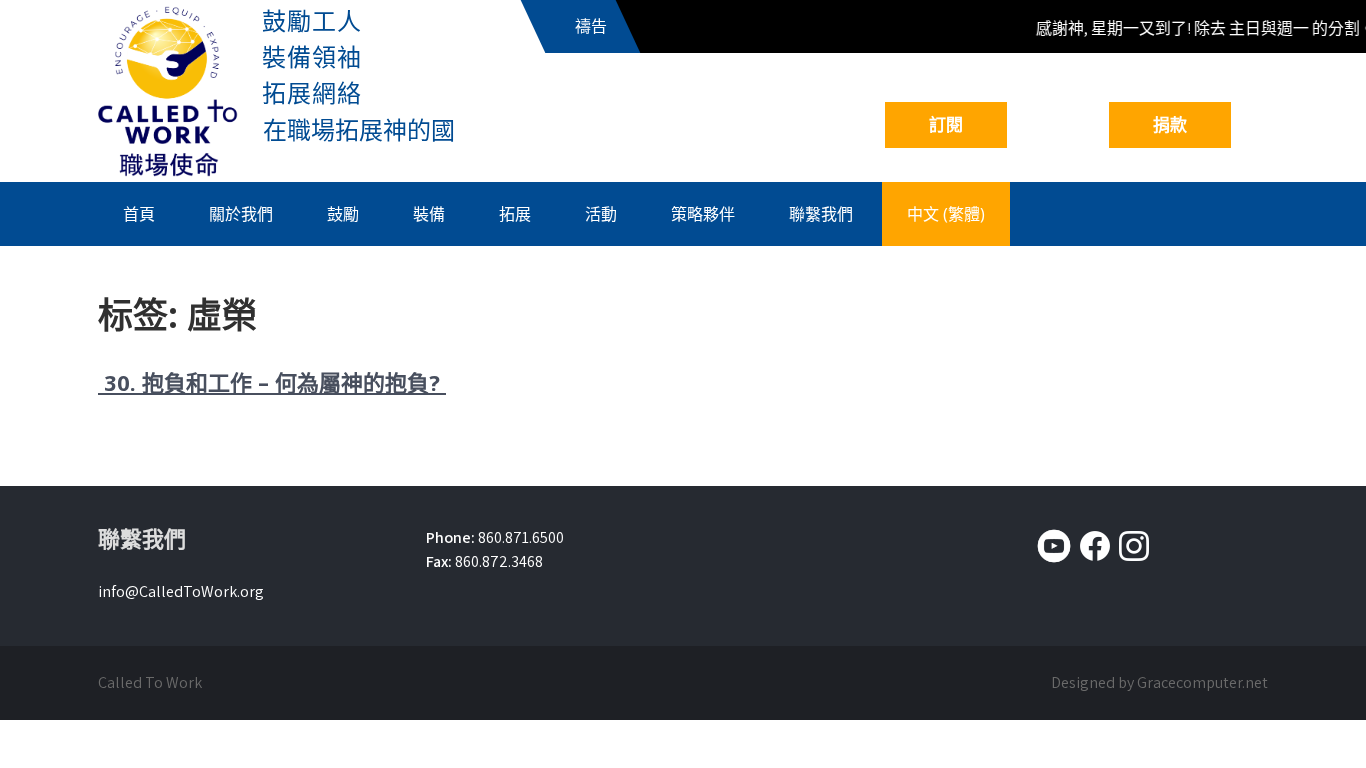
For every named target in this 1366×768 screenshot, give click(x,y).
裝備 (429, 214)
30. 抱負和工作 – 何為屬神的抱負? (272, 382)
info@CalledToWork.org (181, 591)
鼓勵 (343, 214)
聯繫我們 (821, 214)
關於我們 (241, 214)
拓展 (515, 214)
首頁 (139, 214)
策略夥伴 (703, 214)
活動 (601, 214)
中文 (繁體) (946, 214)
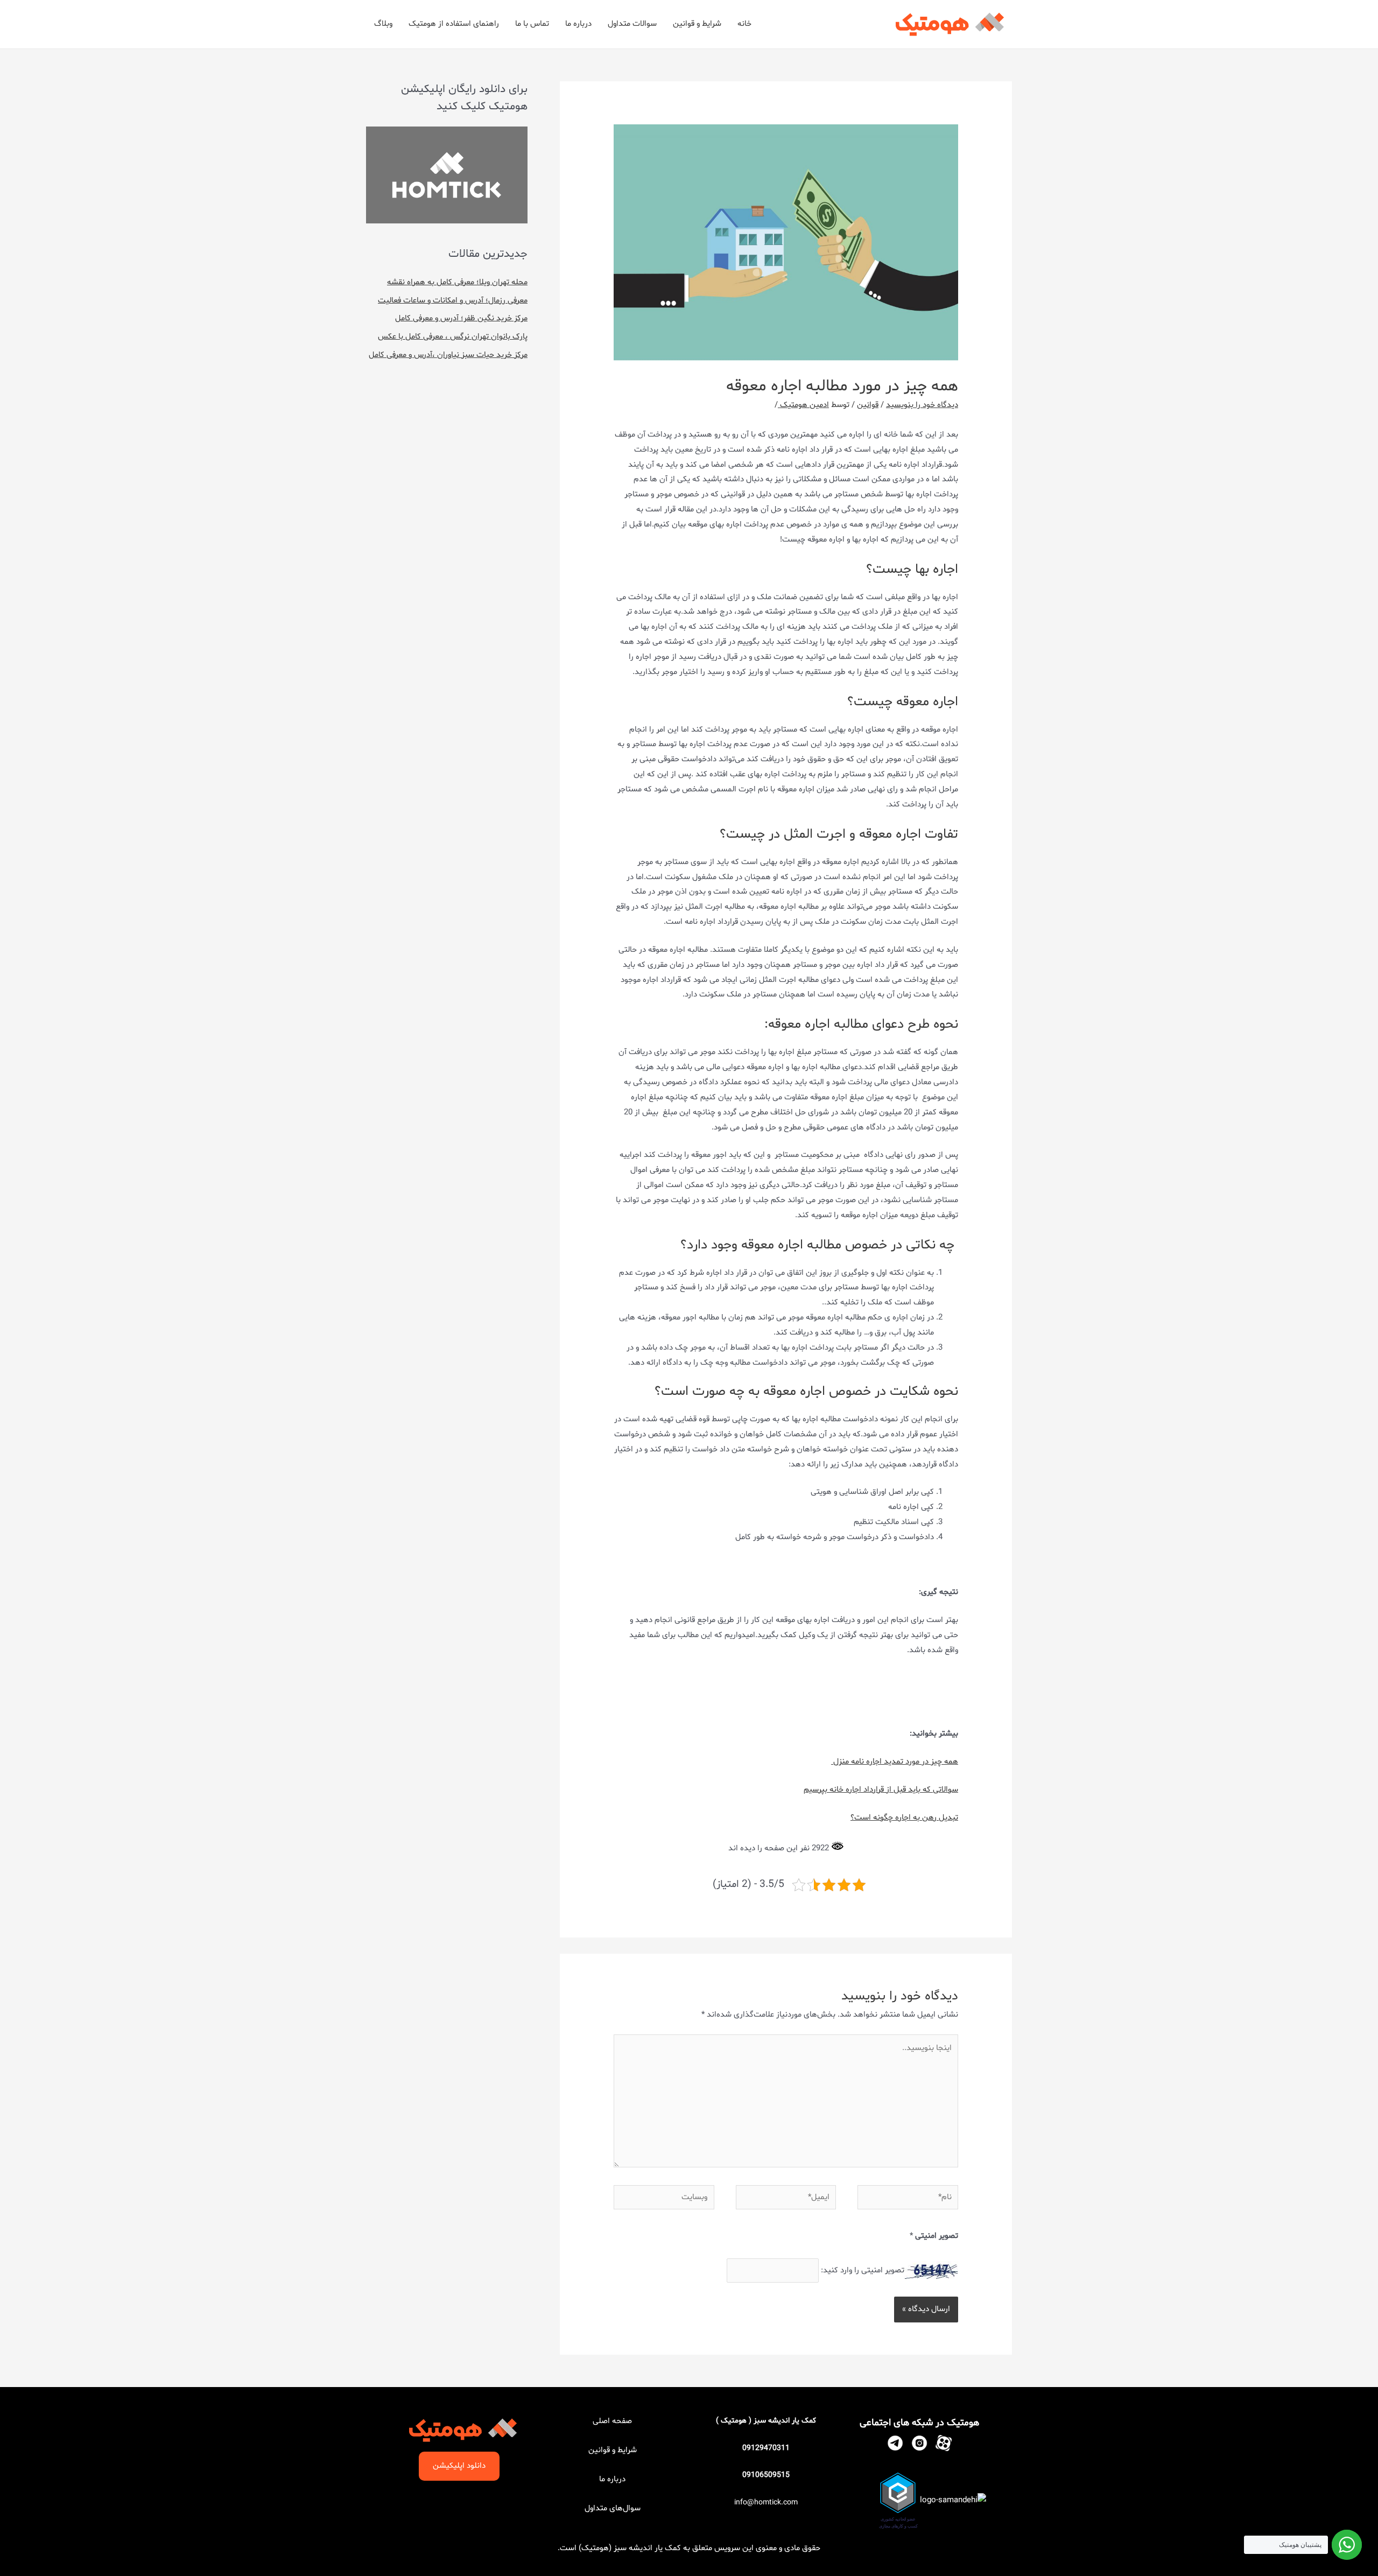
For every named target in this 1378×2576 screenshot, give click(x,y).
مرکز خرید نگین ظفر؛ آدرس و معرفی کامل (461, 318)
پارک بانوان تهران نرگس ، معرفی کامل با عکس (453, 336)
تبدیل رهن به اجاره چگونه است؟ (904, 1817)
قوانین (867, 405)
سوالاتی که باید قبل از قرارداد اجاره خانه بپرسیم (881, 1789)
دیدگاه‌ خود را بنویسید (922, 405)
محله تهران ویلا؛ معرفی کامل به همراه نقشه (457, 282)
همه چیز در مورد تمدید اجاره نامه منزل (894, 1761)
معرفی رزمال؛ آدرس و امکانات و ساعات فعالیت (453, 300)
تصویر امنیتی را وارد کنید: (862, 2270)
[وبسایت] (664, 2200)
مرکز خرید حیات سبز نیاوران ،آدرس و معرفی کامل (448, 355)
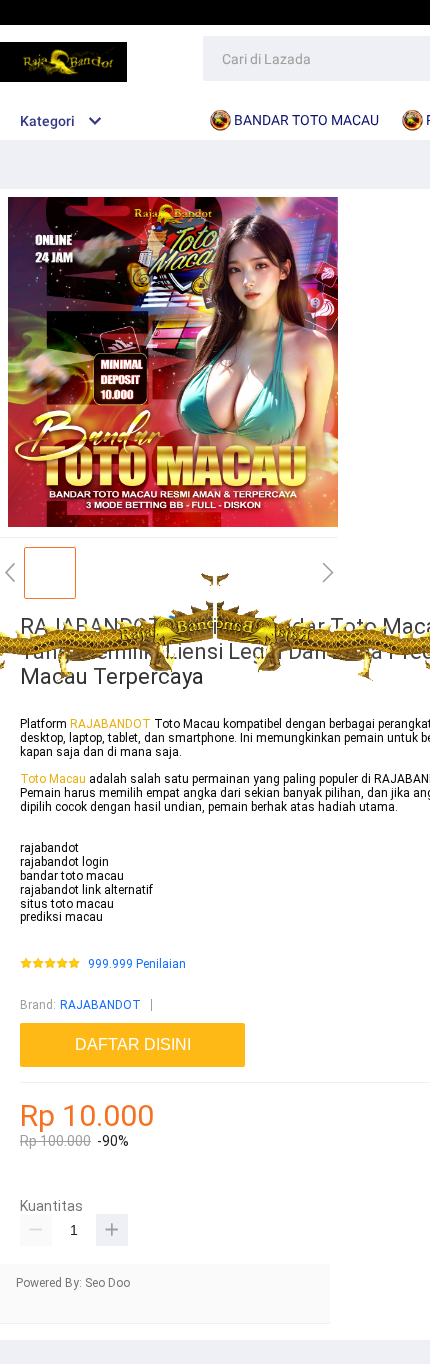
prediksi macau (61, 917)
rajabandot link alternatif (86, 890)
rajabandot (49, 848)
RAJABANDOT (110, 724)
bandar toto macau (72, 876)
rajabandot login (64, 862)
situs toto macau (67, 904)
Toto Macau (54, 779)
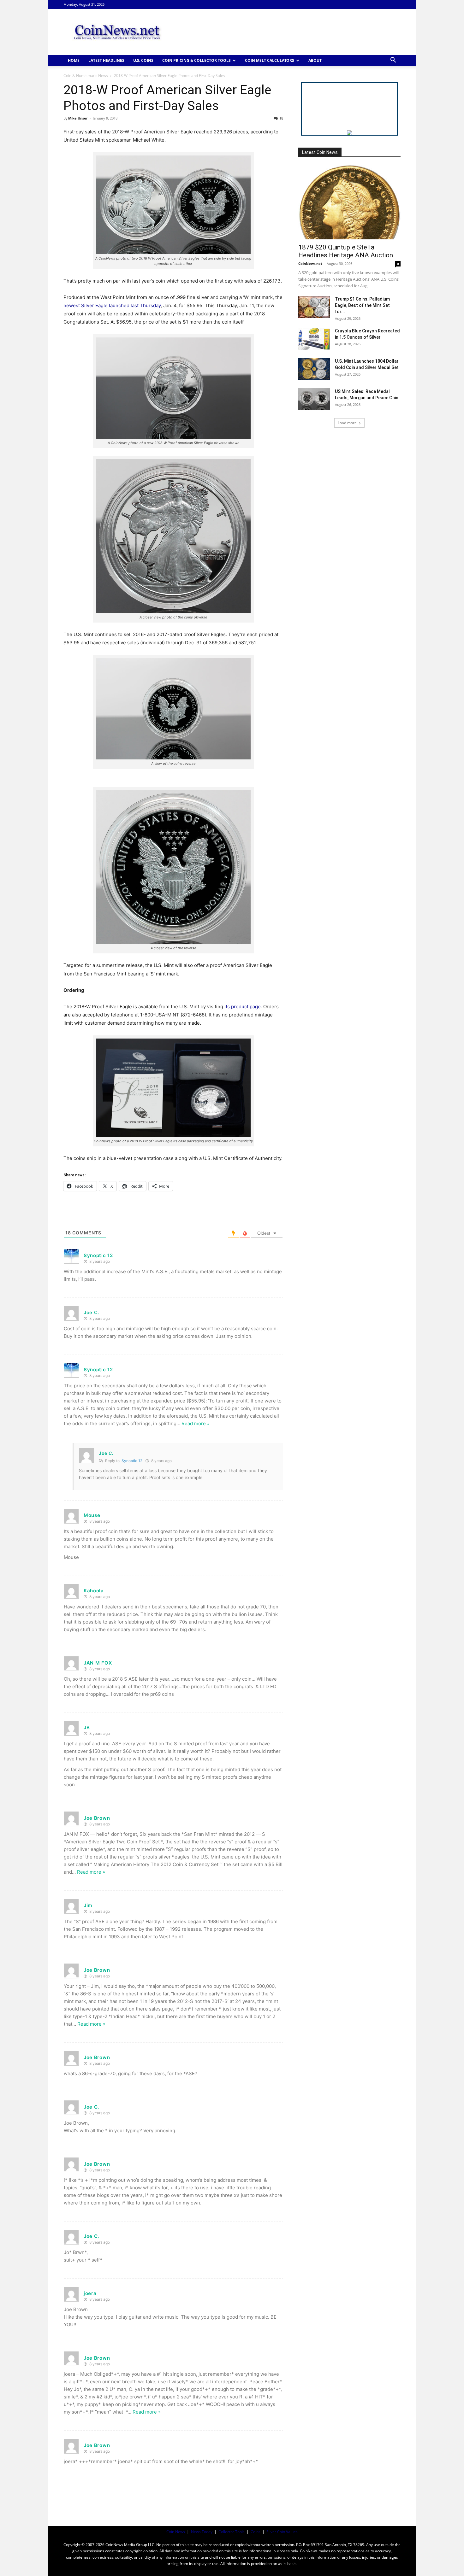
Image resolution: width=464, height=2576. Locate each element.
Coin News (175, 2531)
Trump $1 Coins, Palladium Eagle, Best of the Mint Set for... (362, 305)
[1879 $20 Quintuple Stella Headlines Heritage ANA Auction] (349, 202)
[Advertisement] (286, 32)
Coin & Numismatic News (85, 75)
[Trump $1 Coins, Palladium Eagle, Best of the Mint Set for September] (314, 307)
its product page (242, 1007)
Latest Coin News (320, 152)
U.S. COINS (143, 60)
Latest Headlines (106, 60)
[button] (393, 61)
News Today (201, 2531)
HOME (74, 60)
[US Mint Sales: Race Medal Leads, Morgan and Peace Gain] (314, 399)
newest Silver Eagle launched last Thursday (112, 305)
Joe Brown (97, 1818)
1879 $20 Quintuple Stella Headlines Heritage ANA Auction (345, 251)
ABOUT (315, 60)
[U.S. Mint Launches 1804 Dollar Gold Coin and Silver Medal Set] (314, 369)
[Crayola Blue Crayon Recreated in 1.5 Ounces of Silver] (314, 339)
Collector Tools (231, 2531)
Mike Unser (78, 118)
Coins (255, 2531)
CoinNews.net (310, 263)
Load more (347, 422)
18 (281, 118)
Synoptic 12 (98, 1255)
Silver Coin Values (282, 2531)
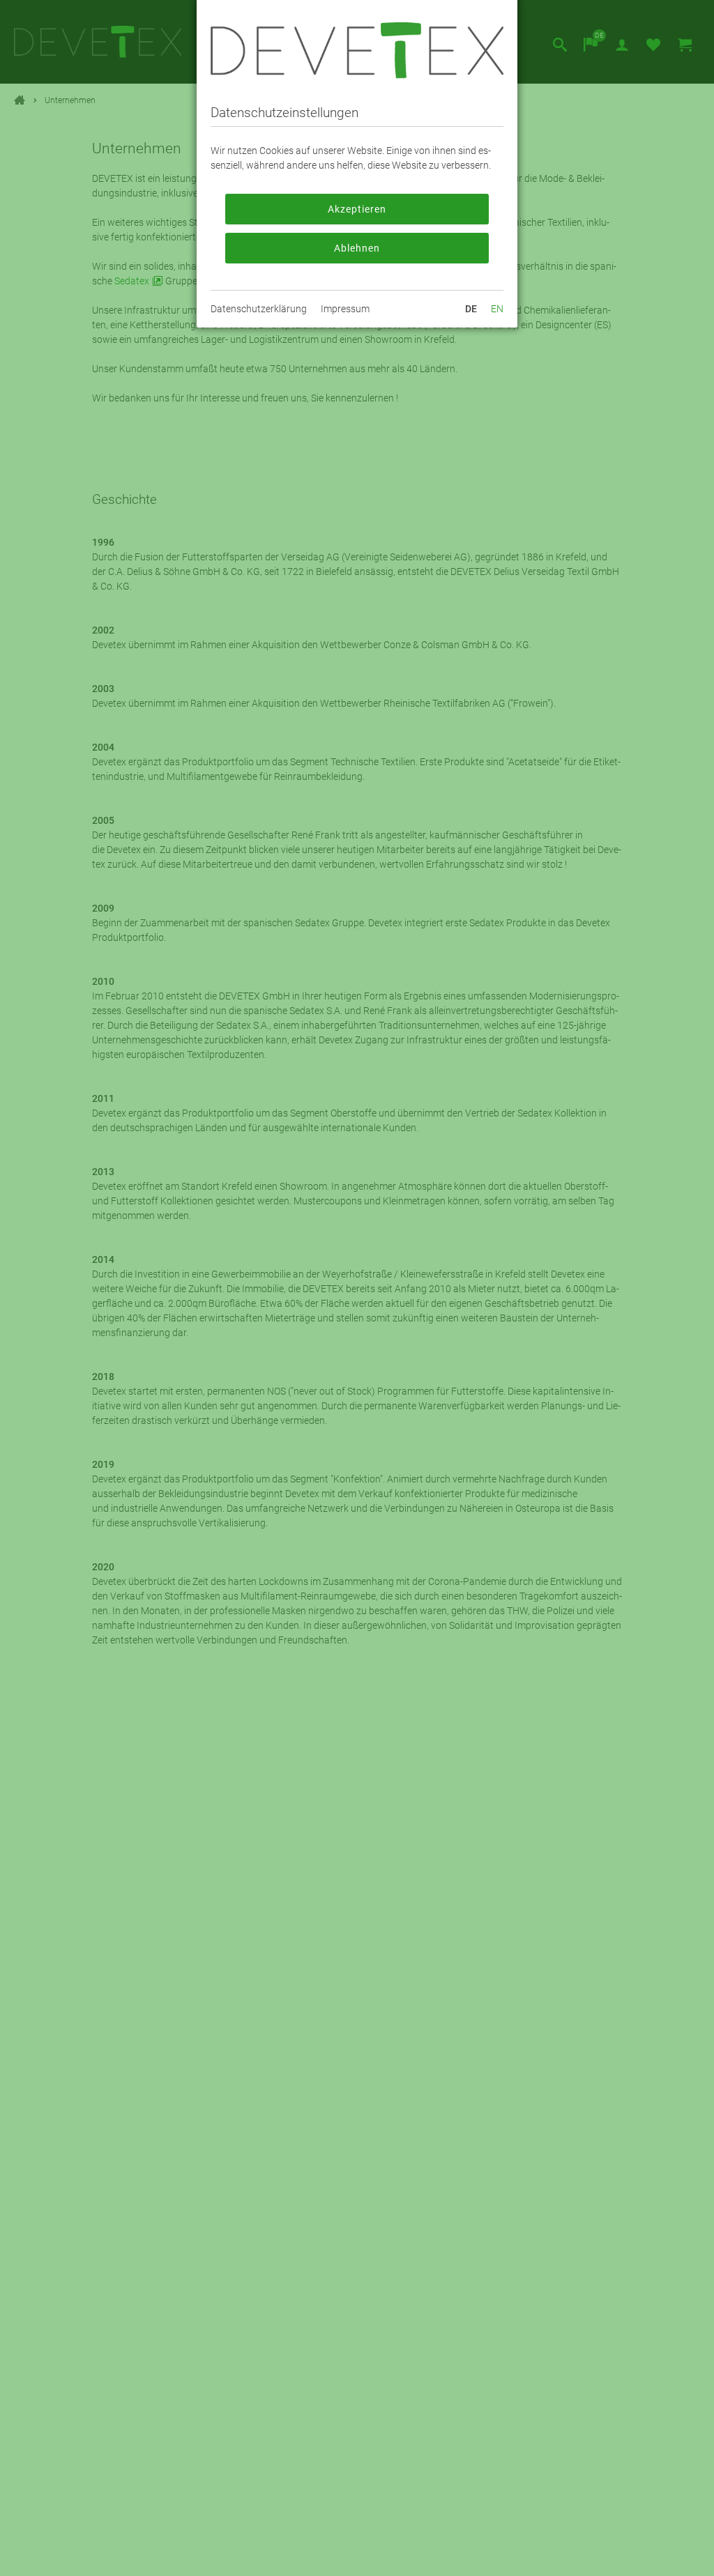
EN (497, 308)
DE (471, 308)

****************

--- TASK OBJECTIVE ---
In the listing above, find the line holding "[Trump $1 Coins, Palladium" and the line holding "HOME (74, 60)", then output those two lines and every line between them exactly.

--- REPLY TO THE TASK ---
[Trump $1 Coins, Palladium Eagle, Best of the Mint Set for September] (314, 307)
its product page (242, 1007)
Latest Coin News (320, 152)
U.S. COINS (143, 60)
Latest Headlines (106, 60)
[button] (393, 61)
News Today (201, 2531)
HOME (74, 60)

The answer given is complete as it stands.